Ich bin ein Denker: Nachdenker. Überdenker. Zu-viel-Denker. Ich analysiere jede Entscheidung meines Lebens zu Tode. Denke Stunden, Tage, oft Wochen darüber nach. Stelle mir vor, was ich tun könnte, was ich tun sollte, was ich tun möchte. Denke viel zu viel. Tue viel zu wenig. Und je mehr ich denke, desto weniger weiß ich am Ende, was ich tun soll, desto unglücklicher bin ich am Ende. Mein Leben zieht an mir vorbei und alles, was ich tue, ist Denken. Aus lauter Angst, falsch zu handeln, falsche Entscheidungen zu treffen, verharre ich im Denken – und bin dabei alles andere als glücklich.
Das Zu-Viel-Denken
Denken ist ja nichts Schlechtes. Im Gegenteil. Wo wären wir in einer Welt ohne Denken? Vielmehr ist es das Zu-viel-Denken, dass einem die Freude am und im Leben rauben kann:
- das ewige Spielen des ‚Was wäre gewesen wenn, …?‘- Spielchens;
- das sich im Kreise drehende Durchdenken verschiedener Handlungskonsequenzen;
- das nicht enden wollende Zweifeln an Entscheidungen;
- das Nichtwissen, wohin und was man wirklich will.
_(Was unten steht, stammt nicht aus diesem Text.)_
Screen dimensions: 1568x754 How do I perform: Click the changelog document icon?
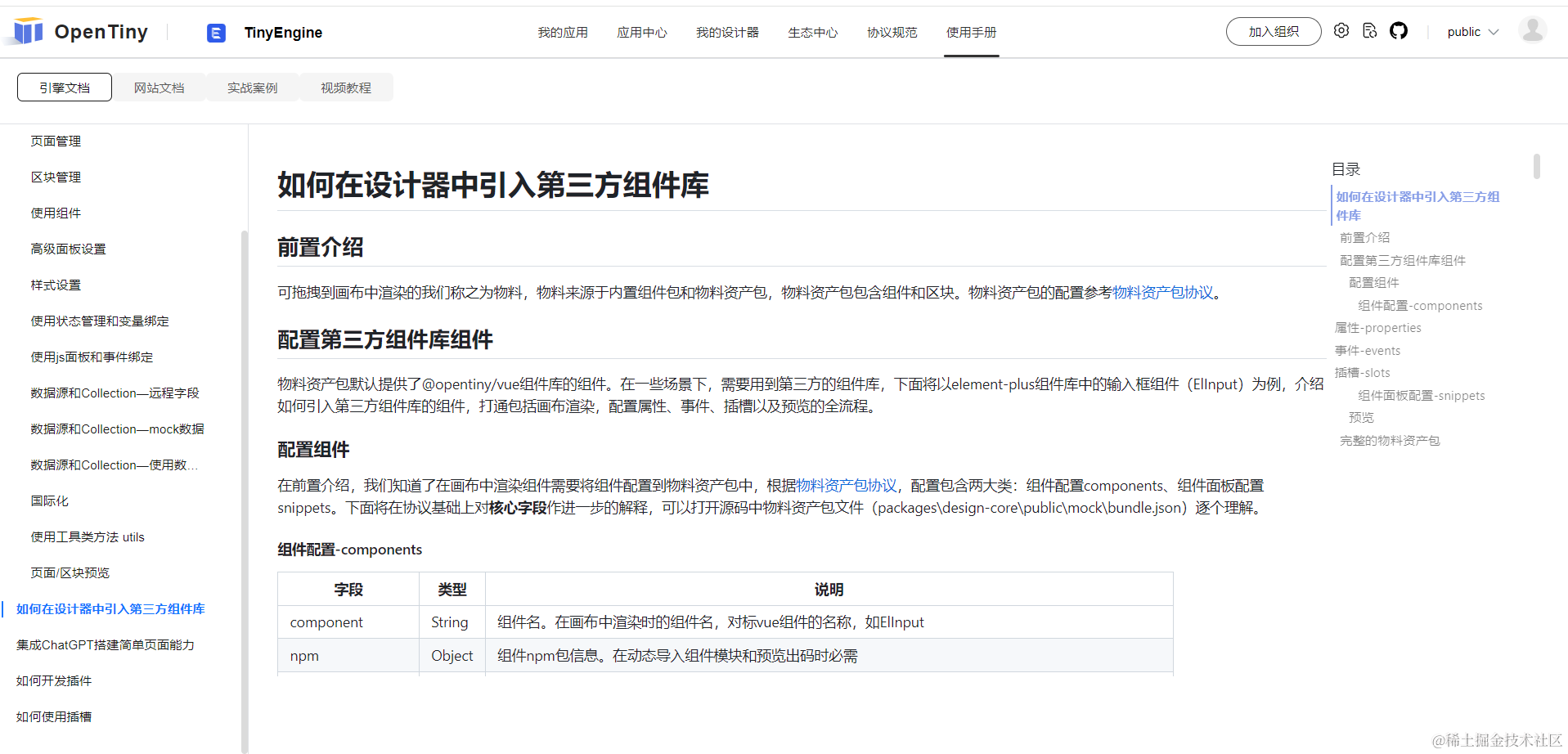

So ging es mir vor allem bei meiner Studienwahl, aber auch in vielen anderen Bereichen meines Lebens: Soll ich eine Reise machen, oder das Geld doch lieber sparen? Soll ich mir ein Tattoo stechen lassen, oder soll ich es bleiben lassen? Soll ich heute fortgehen, oder doch lieber zu Hause bleiben und lernen?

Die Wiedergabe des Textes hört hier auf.